**Brief**
Gather all lines from the material that contain "agent".

**Dataset records**
═══

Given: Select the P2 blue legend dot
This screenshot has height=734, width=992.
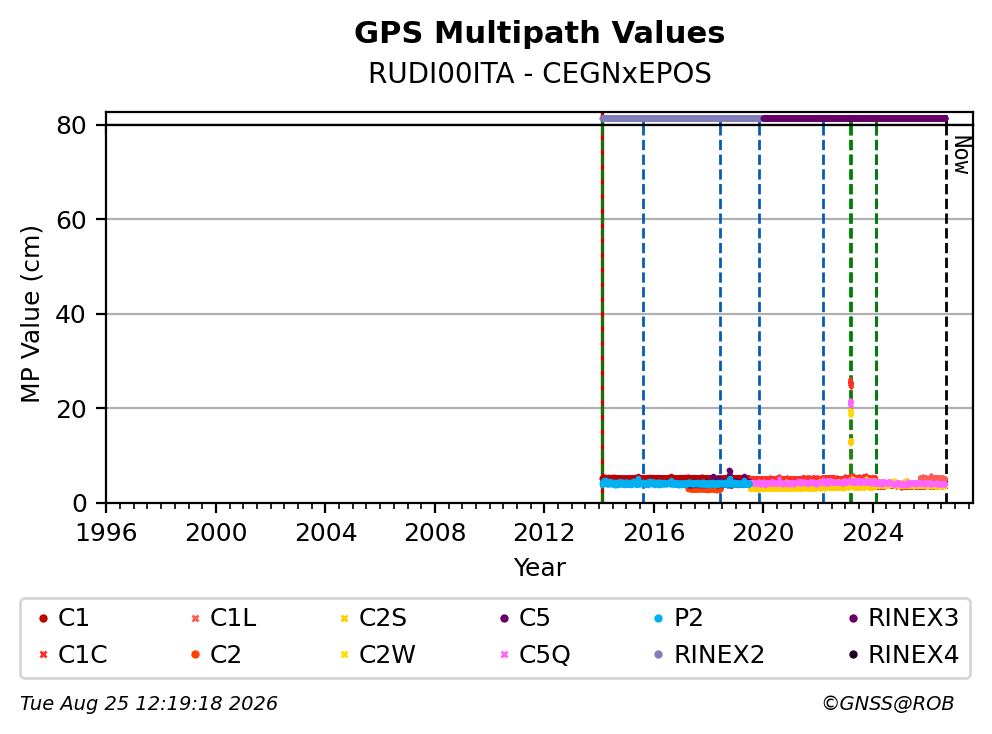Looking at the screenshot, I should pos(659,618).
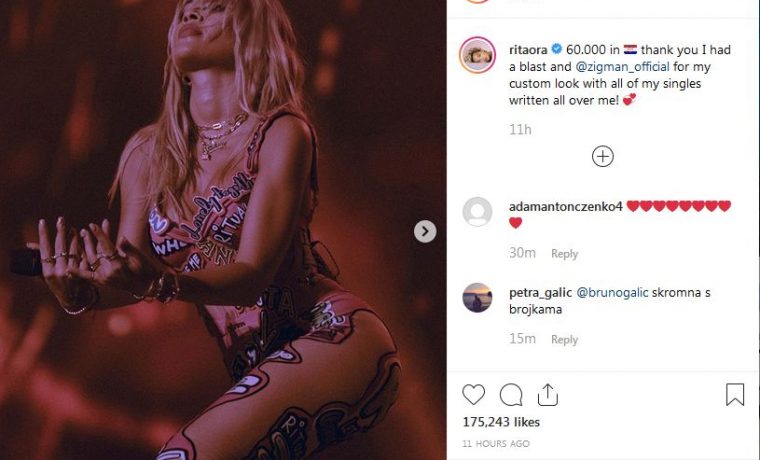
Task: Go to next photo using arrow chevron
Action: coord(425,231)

═══

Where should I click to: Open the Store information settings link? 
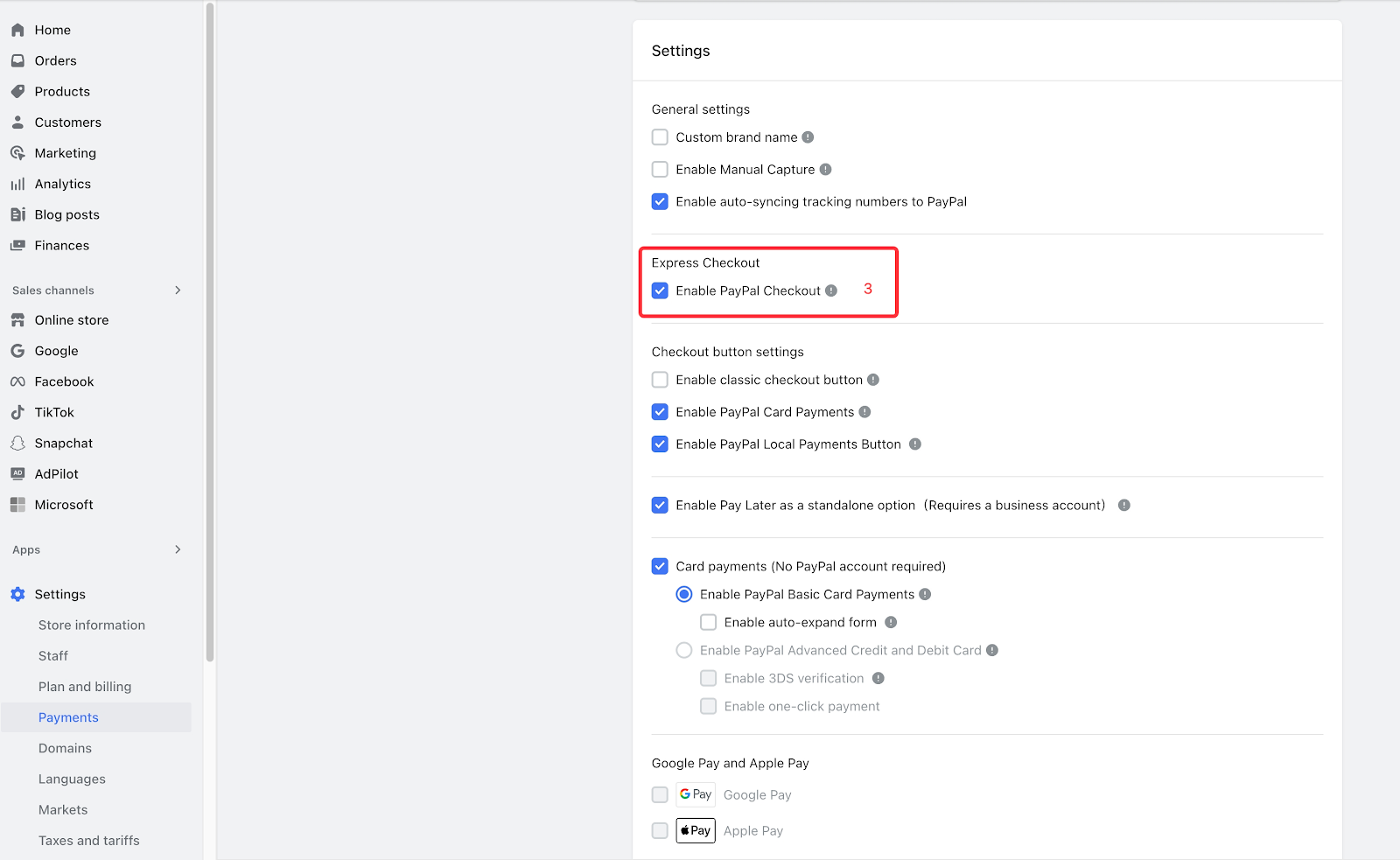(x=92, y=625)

═══

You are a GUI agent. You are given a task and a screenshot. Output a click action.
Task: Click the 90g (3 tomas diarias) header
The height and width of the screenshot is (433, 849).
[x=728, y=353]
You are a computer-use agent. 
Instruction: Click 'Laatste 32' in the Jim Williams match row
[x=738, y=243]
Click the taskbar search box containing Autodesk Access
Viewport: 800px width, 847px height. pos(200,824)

═══

**Result for this task**
You are a GUI agent. You are given a task and a screenshot. Output a click action.
You are a computer-use agent. 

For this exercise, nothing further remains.